The jurisdiction in which we have been approached is a discretionary jurisdiction and the appellants may be denied the relief even if in law found entitled to (See Chandra Singh Vs. State of Rajasthan (2003) 6 SCC 545 , ONGC Ltd. Vs. Sendhabhai Vastram Patel (2005) 6 SCC 454 ,Taherakhatoon Vs. Salambin Mohammad (1999) 2 SCC 635 ). Any relief as sought if granted to the appellants would result in the appellants admitting students for imparting education in a course for which the appellants’ college does not have the appropriate infrastructure and which the appellants are ill equipped to impart and which will be to the detriment of the students so admitted by the appellants and ultimately to the detriment of the society at large LPA which will be serviced by the students qualifying from the institute/college of the appellants not equipped to impart such training and the qualification acquired by the said students itself would thus be deficient.

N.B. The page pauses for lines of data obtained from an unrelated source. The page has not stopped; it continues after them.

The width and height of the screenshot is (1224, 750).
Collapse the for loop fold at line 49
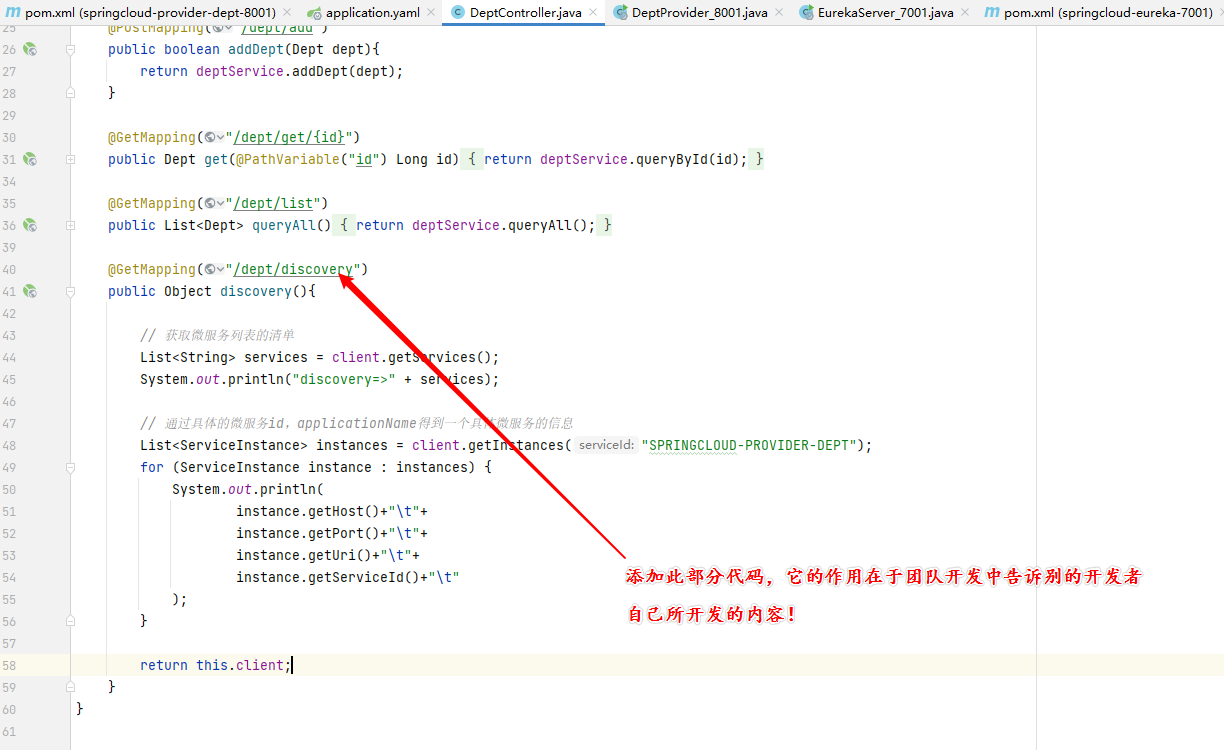click(71, 467)
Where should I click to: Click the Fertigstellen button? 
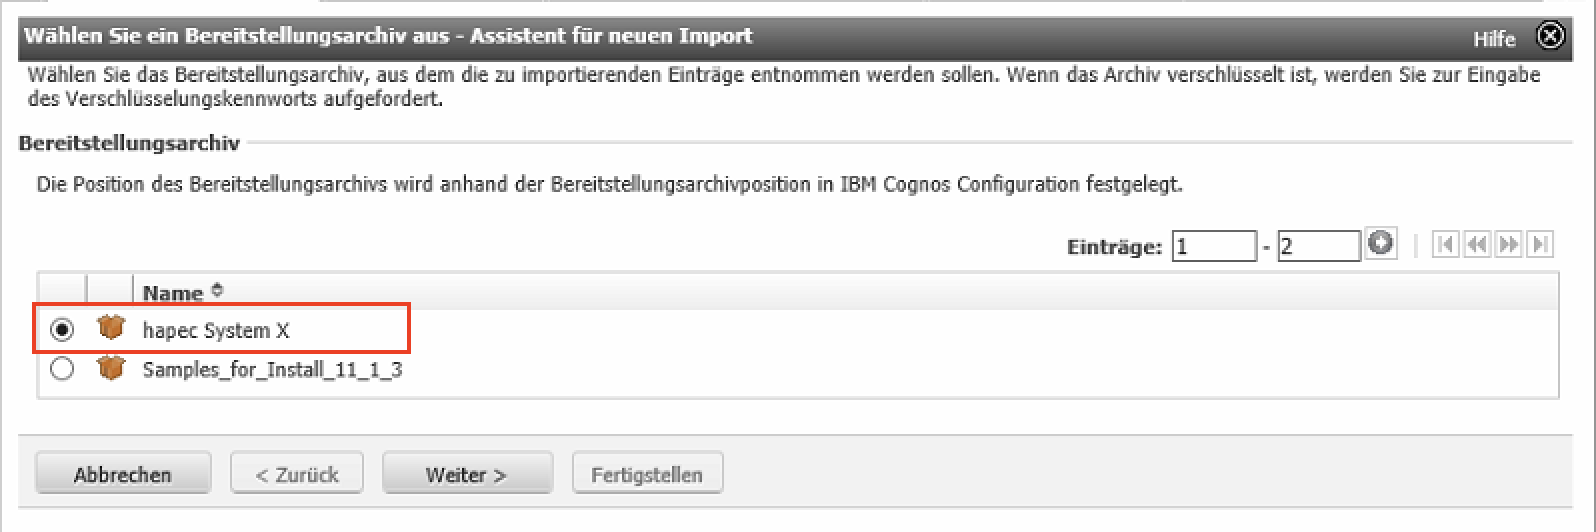pos(647,474)
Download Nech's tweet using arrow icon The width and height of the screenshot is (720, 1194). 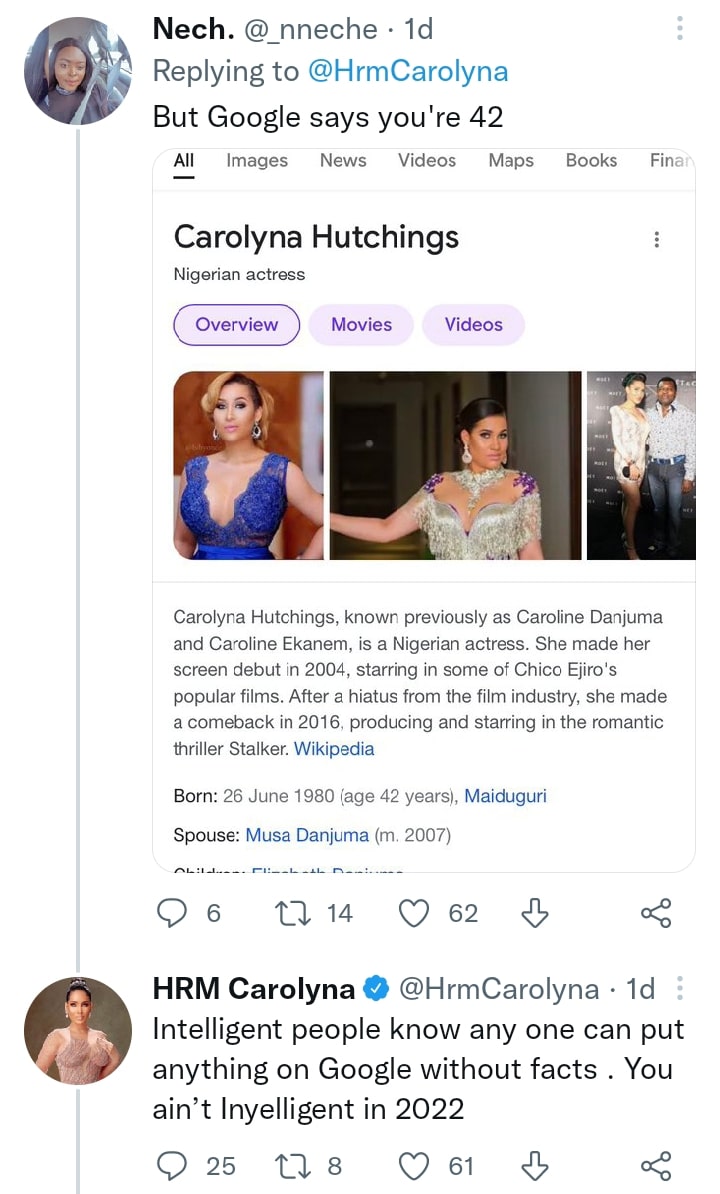(x=536, y=913)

We may notice the Supreme Court recently in Manohar Lal Sharma Vs. Medical Council of India (2013) 10 SCC 60 has approved of the surprise inspections and further held grant or refusal of permission is acting as an administrative authority and not as a quasi judicial body and rigid rules of natural justice are neither contemplated nor required to be followed particularly when there are no allegations of bias. The senior counsel for the appellants in the present case on our enquiry expressly stated that it is not the contention of the appellant that it has been denied permission aforesaid for any extraneous reasons. 35. We therefore do not find any merit in this appeal which is dismissed with costs. Counsel’s fee assessed at Rs.20,000/- payable by the appellants to the respondent DCI within 90 days of today.